Personal OneNote notebooks in your school account.

The notebooks you made for yourself — revision notes, journals, project planners. Where they live, how to download them, and why mydocs.school has two routes to them.

What counts as a “personal” OneNote

A personal OneNote notebook is one you created yourself, in your own OneDrive — not a class notebook your teacher set up for the whole class. Common uses:

  • Revision notes you typed up before exams.
  • A diary or reading journal.
  • Plans for an EPQ, NEA, or extra-curricular project.
  • Practice essays you wrote outside of class.
  • Recipe books, photo collections, song lyrics — anything personal.

Some students never make a personal notebook; others have ten of them.

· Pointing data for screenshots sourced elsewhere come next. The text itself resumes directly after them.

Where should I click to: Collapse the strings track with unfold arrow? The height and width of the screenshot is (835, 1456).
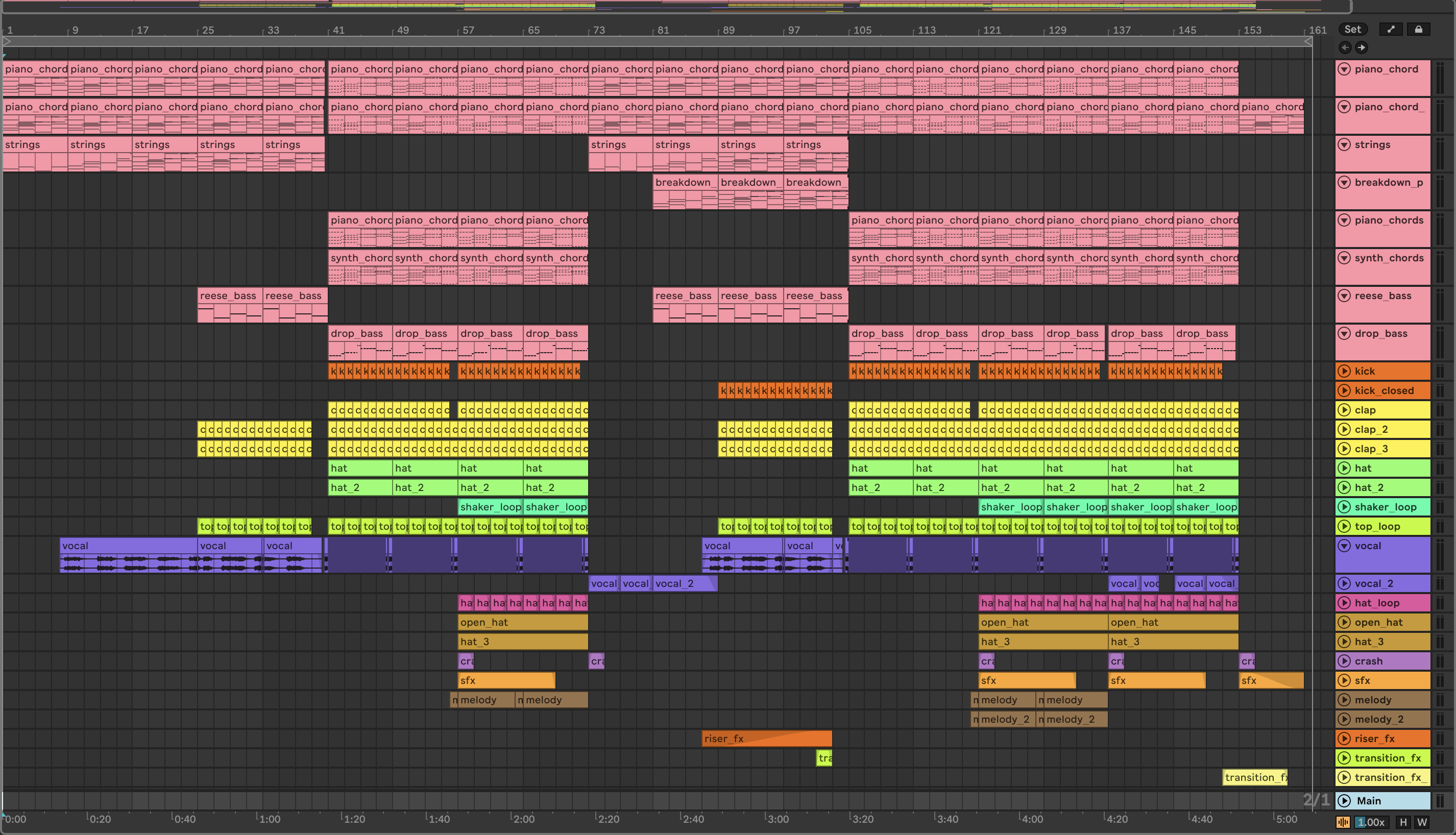1344,144
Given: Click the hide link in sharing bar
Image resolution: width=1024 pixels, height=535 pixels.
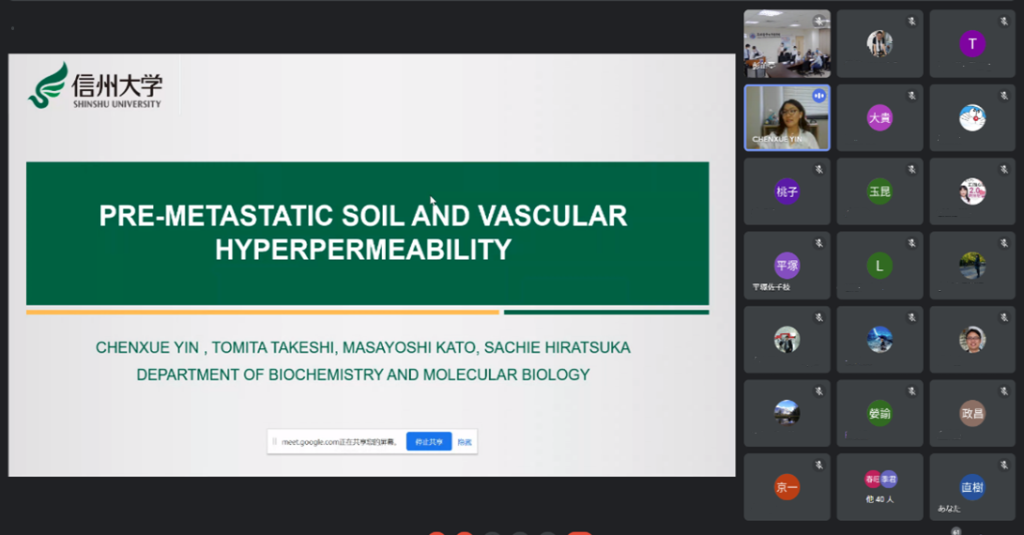Looking at the screenshot, I should [464, 441].
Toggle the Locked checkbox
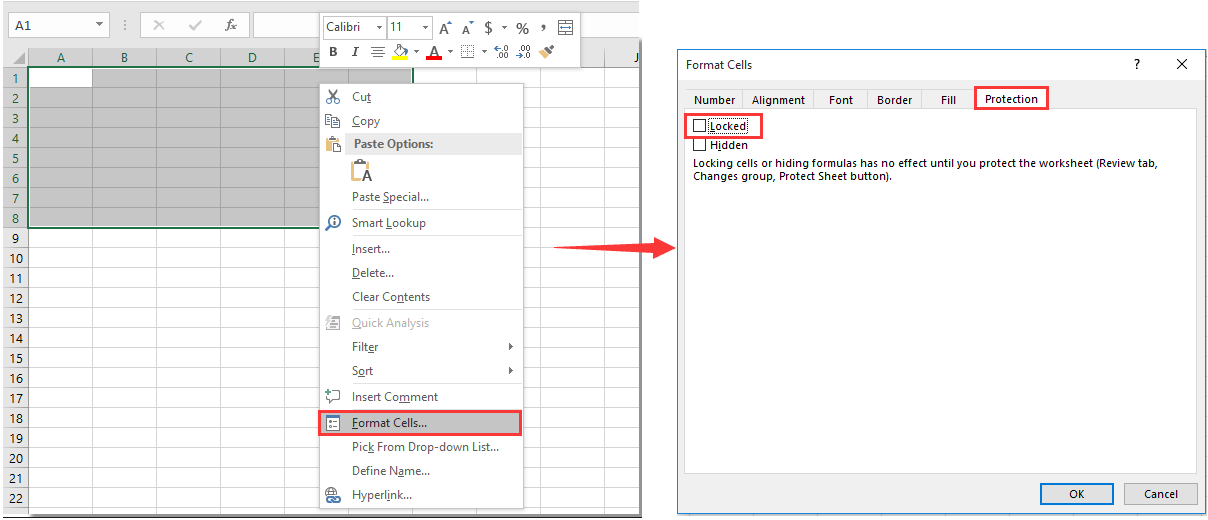 pos(699,126)
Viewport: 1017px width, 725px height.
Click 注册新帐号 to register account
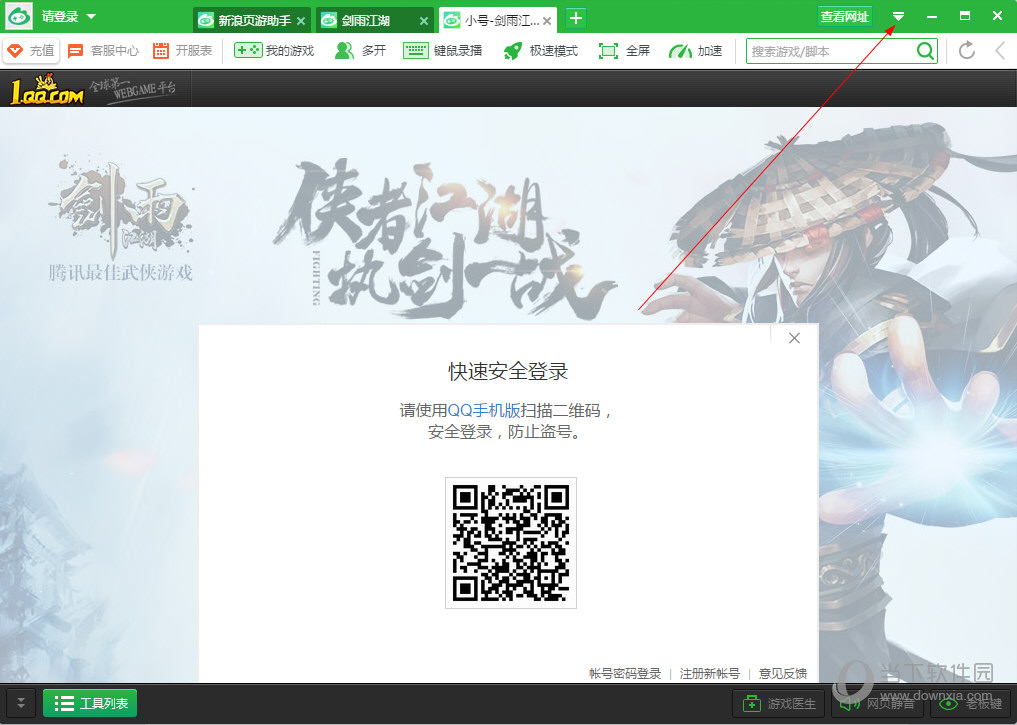click(x=710, y=673)
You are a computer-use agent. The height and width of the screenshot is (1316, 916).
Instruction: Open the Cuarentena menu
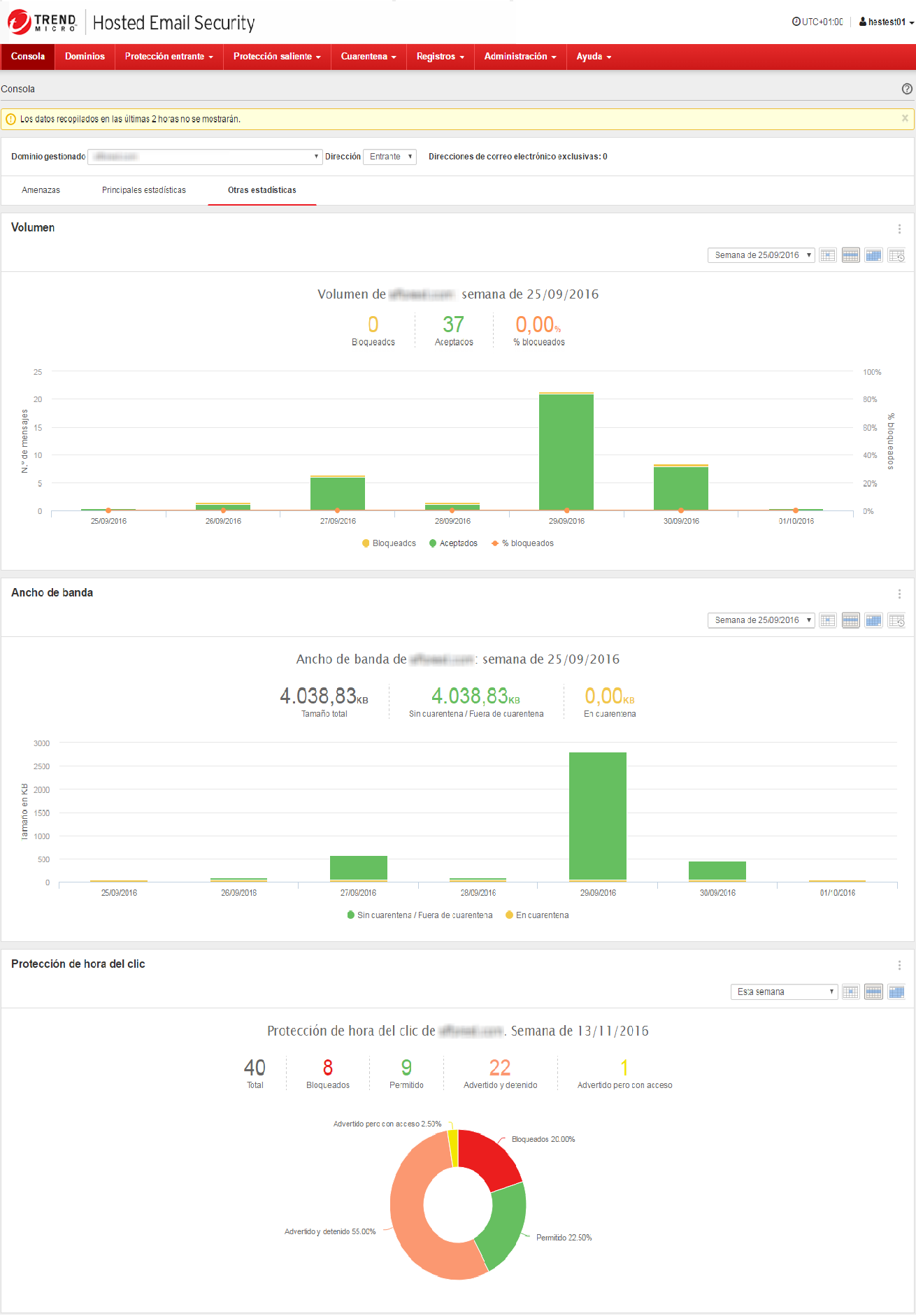coord(368,57)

If you opened OneNote and clicked Add notebook at any point, you have a personal notebook.

Where they live (this is the key bit)

Unlike class notebooks, personal notebooks live inside your own OneDrive. Each notebook is a folder, usually under /Notebooks/ or /Documents/, and contains:

  • One .onetoc2 file (the table of contents).
  • One .one file per section.
  • Subfolders for any section groups you created.

Because they live in your OneDrive, they come along for free when you download your OneDrive. mydocs.school's OneDrive zip already walks into these folders — your personal OneNote section files end up in the zip as raw .one files alongside the rest of your drive.

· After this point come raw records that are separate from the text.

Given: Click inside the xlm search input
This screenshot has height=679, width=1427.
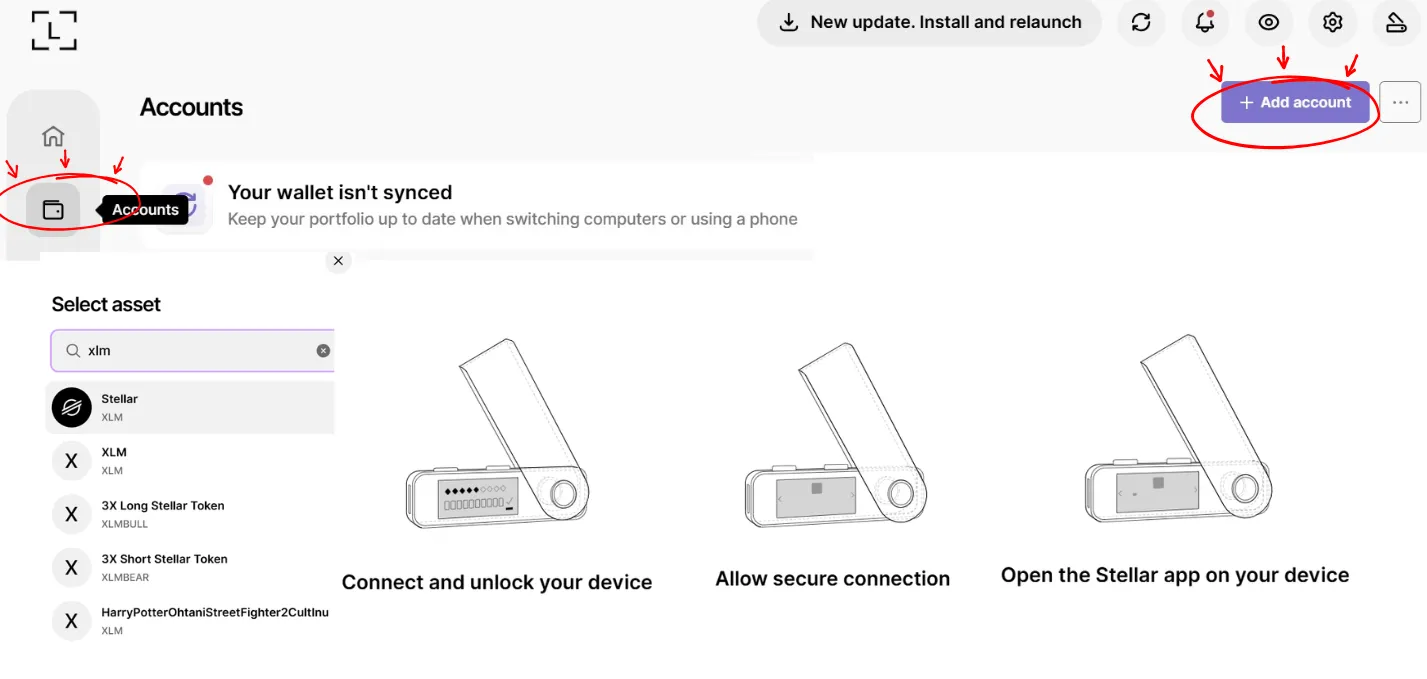Looking at the screenshot, I should coord(192,351).
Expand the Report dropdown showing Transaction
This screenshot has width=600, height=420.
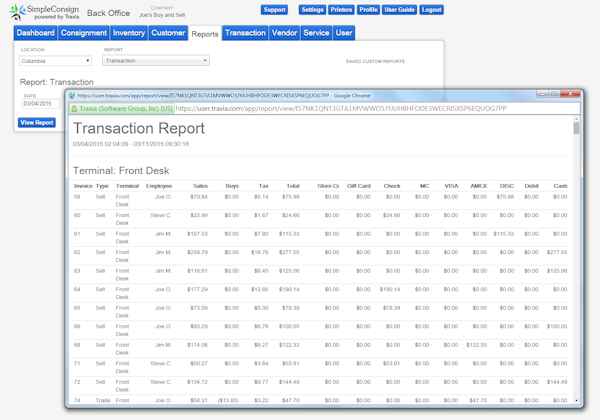156,61
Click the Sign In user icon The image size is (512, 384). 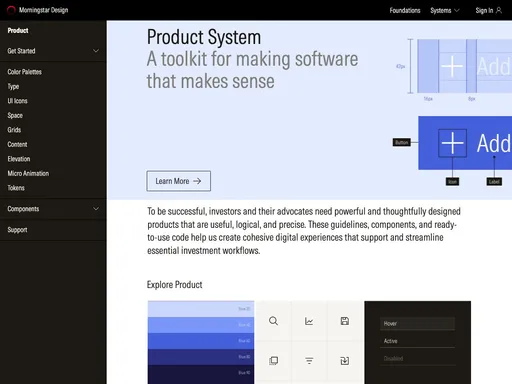499,10
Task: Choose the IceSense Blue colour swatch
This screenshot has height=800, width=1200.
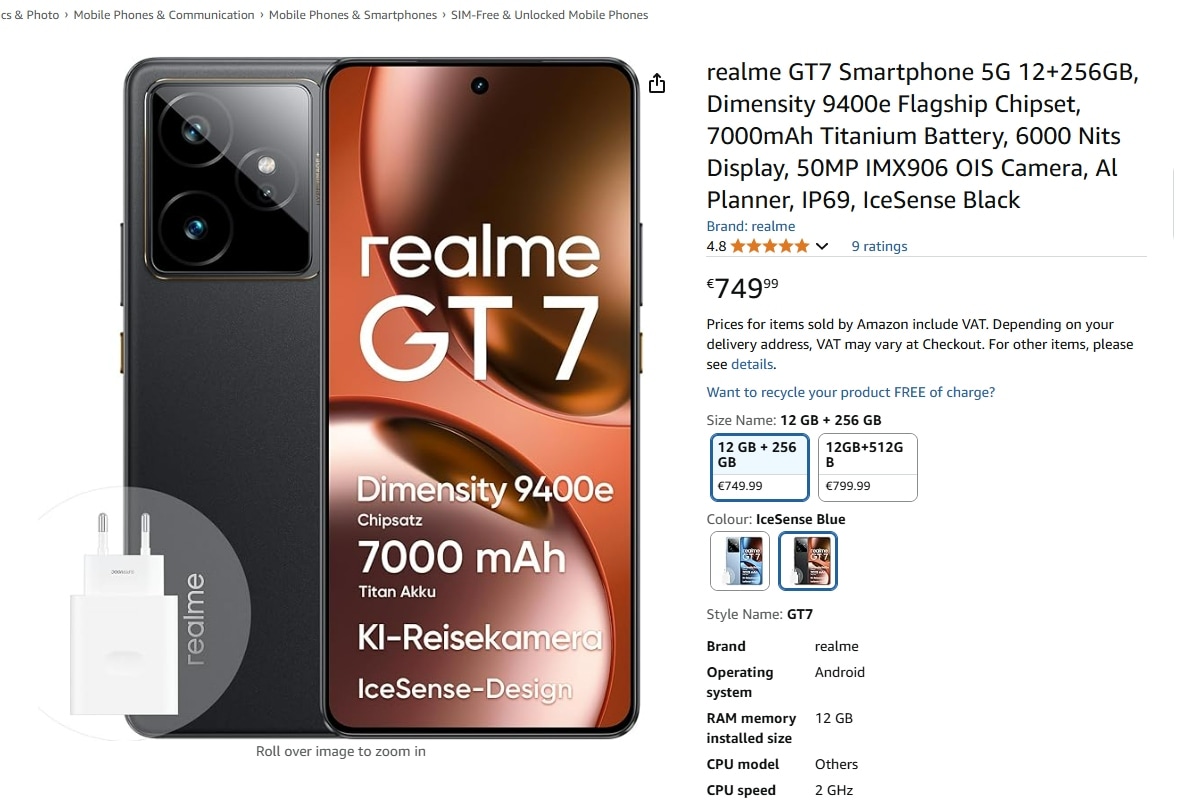Action: (x=740, y=561)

Why the OneNote app sometimes can't list them

OneNote uses a Microsoft service that has a hard limit on how many items it can list at once. If your OneDrive has more than 5,000 OneNote items (notebooks + section groups + sections combined, plus any other files in the same OneDrive), OneNote stops listing notebooks. You may see a message like “OneNote couldn't open this notebook” on the dashboard.

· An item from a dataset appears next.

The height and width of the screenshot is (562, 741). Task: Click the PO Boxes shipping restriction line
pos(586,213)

Heavy users — anyone with five years of layered class notes — sometimes hit this. There's nothing you can do inside the OneNote app to work around it. But there's another way in.

The two ways mydocs.school finds them

Because personal notebooks live in your OneDrive, we have two independent ways to get them — and we use both:

Way 1 — through OneNote

Lists your personal notebooks by name and shows them on the dashboard. You can click a notebook's “Download” button to get just that one. This is the route that hits the 5,000-item limit. If it does, the dashboard shows a banner explaining and falls back to Way 2.

Way 2 — through OneDrive

The Download my OneDrive (and Download all) buttons walk your entire OneDrive and zip everything. They treat OneNote folders as ordinary folders, so the underlying .one and .onetoc2 files come along automatically. This route doesn't go through OneNote, so the 5,000-item limit doesn't apply.

Even if the dashboard shows a “couldn't list your notebooks” banner, your personal notebooks will be in the OneDrive zip — just inside the OneDrive folder structure rather than itemised by name.

Opening them after download

The .one files in your zip open directly in OneNote desktop on Windows (drag into a local notebook). On Mac, you'll need to upload them to a personal OneDrive first — see the support guide for the full walkthrough.